#### SUPPLIED RECORDS
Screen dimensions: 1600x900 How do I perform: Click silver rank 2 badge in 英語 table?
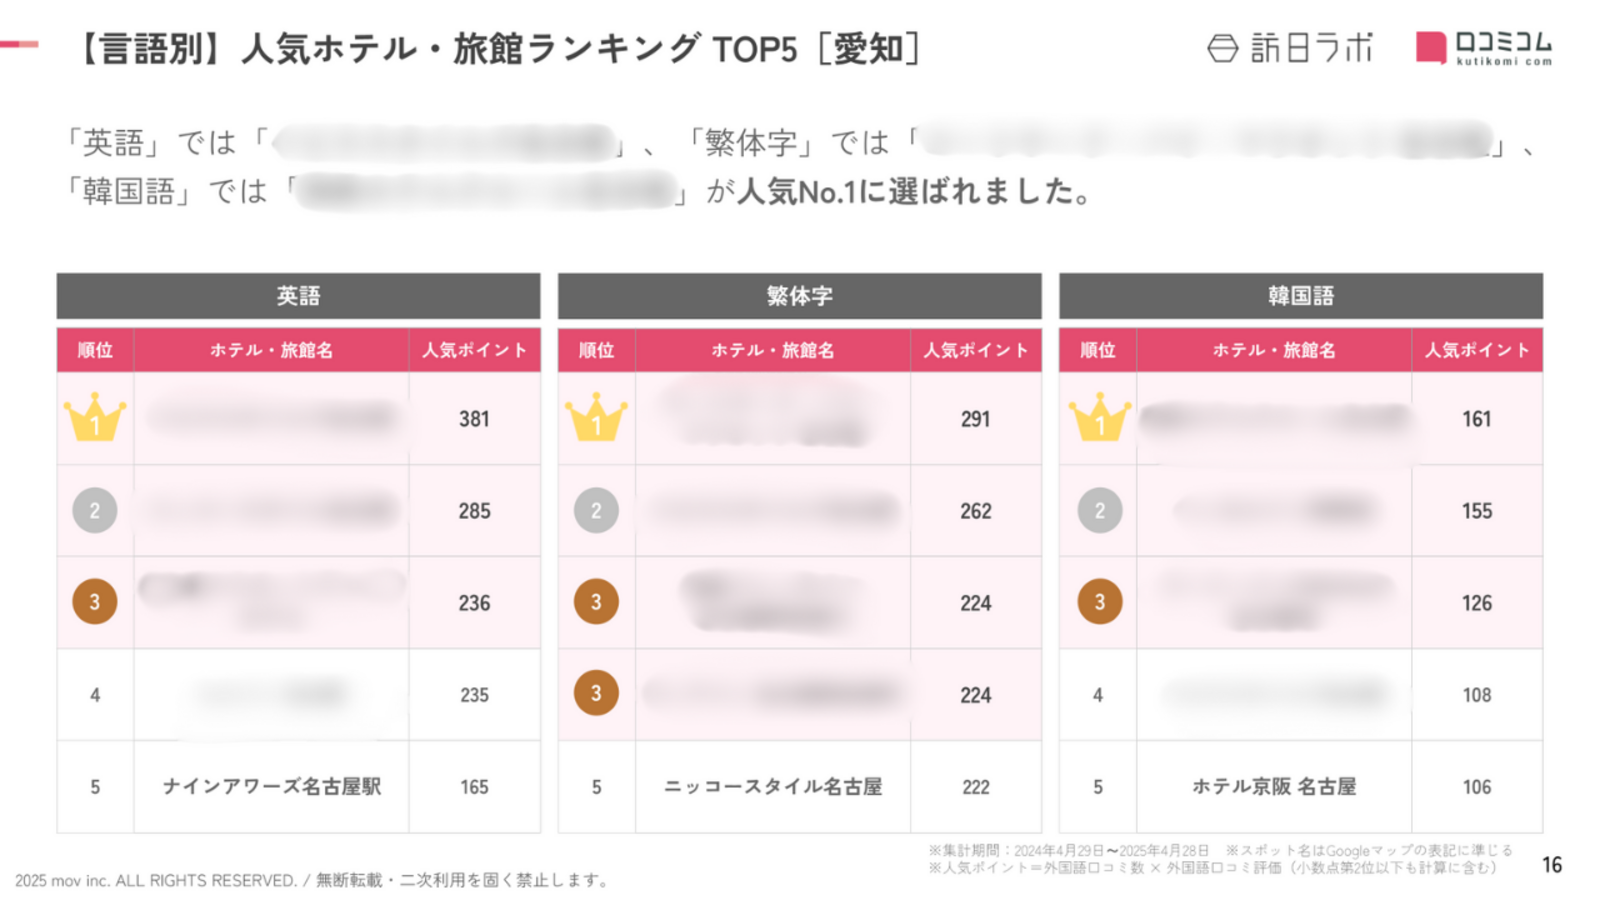[x=95, y=511]

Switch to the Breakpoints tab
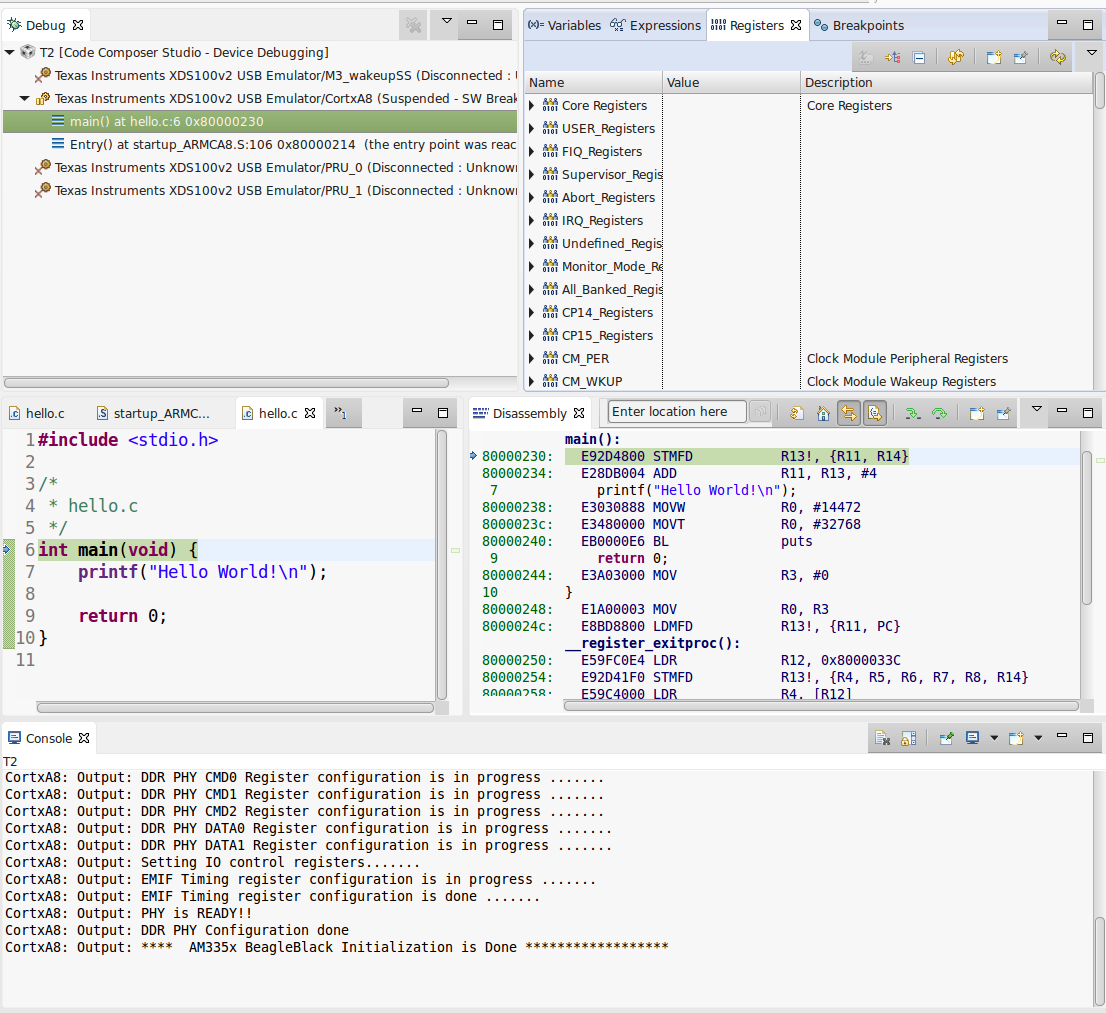click(x=859, y=25)
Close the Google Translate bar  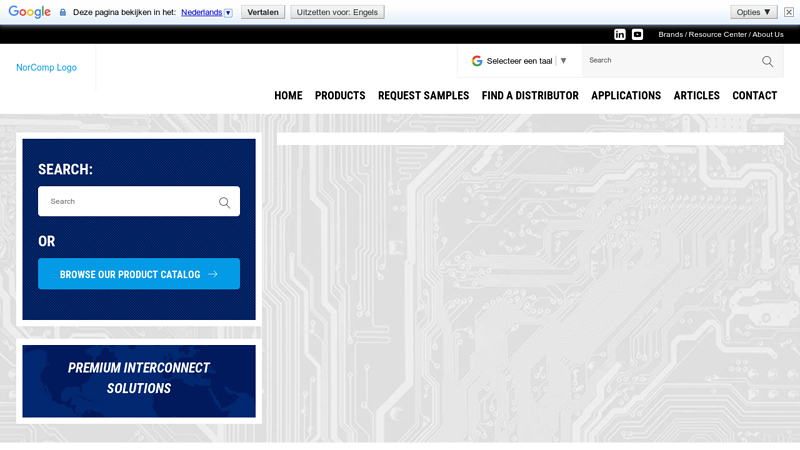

#### EXERCISE GOAL
The entire listing above, minus its pictures, should be copied out exactly.

#### RESULT OF THE TASK
Screen dimensions: 1600x900 How do I perform: Click silver rank 2 badge in 英語 table?
[x=95, y=511]

Switch to the Breakpoints tab
click(x=859, y=25)
Close the Google Translate bar  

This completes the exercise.